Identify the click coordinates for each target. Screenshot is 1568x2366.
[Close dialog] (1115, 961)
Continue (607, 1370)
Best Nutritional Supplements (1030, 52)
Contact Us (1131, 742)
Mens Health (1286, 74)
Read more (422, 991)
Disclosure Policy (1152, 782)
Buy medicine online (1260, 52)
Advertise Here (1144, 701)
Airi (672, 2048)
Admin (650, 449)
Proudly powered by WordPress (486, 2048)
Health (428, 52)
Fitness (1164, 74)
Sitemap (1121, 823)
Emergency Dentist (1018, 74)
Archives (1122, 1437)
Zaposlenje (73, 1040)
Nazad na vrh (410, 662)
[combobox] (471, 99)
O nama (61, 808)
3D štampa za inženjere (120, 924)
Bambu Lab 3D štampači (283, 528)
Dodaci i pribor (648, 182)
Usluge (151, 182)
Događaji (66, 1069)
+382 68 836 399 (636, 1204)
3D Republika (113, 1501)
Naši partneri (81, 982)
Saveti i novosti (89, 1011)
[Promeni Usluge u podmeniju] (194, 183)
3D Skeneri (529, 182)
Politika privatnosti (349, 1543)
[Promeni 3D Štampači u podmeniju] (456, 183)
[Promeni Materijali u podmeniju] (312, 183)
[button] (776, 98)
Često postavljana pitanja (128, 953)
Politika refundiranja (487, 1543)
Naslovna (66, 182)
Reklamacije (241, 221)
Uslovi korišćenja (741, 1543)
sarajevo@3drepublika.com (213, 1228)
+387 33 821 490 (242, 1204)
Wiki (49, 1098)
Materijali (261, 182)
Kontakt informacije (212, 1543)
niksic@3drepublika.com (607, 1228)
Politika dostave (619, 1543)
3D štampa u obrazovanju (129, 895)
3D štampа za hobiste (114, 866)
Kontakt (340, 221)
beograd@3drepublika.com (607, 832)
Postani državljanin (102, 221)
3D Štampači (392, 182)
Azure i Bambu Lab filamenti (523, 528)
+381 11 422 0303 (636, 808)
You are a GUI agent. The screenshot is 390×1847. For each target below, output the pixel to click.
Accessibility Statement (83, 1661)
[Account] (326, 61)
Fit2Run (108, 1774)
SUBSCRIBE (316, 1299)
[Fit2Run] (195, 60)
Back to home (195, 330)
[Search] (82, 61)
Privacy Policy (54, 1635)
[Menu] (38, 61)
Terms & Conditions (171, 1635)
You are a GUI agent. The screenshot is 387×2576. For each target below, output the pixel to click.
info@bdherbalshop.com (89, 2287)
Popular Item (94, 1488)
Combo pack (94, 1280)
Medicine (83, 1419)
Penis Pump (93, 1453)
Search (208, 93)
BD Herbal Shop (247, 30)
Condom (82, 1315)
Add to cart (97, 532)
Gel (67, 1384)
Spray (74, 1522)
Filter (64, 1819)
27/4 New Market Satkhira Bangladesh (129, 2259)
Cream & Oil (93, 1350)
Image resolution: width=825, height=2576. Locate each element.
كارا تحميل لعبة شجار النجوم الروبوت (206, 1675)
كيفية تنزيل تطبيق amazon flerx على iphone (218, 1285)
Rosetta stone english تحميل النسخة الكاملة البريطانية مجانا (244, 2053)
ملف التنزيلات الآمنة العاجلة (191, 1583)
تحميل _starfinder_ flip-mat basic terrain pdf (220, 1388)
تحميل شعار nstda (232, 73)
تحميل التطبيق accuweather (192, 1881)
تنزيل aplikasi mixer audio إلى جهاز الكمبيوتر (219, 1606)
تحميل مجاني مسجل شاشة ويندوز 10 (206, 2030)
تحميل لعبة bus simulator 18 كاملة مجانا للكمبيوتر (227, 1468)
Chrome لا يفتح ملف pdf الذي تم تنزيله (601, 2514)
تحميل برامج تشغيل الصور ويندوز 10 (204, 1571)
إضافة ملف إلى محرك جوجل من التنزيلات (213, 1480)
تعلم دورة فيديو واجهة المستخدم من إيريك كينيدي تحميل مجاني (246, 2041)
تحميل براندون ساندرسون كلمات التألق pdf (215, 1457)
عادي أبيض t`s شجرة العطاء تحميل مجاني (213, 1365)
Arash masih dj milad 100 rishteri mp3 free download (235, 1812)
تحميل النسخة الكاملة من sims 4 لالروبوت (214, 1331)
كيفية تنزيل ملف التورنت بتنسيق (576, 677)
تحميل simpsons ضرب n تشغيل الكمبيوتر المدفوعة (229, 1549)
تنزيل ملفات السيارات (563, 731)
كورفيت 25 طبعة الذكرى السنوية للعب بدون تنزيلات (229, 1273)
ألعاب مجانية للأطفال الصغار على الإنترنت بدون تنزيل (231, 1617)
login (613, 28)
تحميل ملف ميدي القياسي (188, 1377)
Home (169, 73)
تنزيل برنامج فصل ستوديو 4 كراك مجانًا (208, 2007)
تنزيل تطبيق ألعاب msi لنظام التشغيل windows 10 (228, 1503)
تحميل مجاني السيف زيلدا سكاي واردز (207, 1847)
——————
**PROBLEM DETAILS**
Return every line from the records above that holds the word "كيفية".

**ANSWER BOX**
كيفية تنزيل تطبيق amazon flerx على iphone (218, 1285)
كيفية تنزيل ملف التورنت بتنسيق (576, 677)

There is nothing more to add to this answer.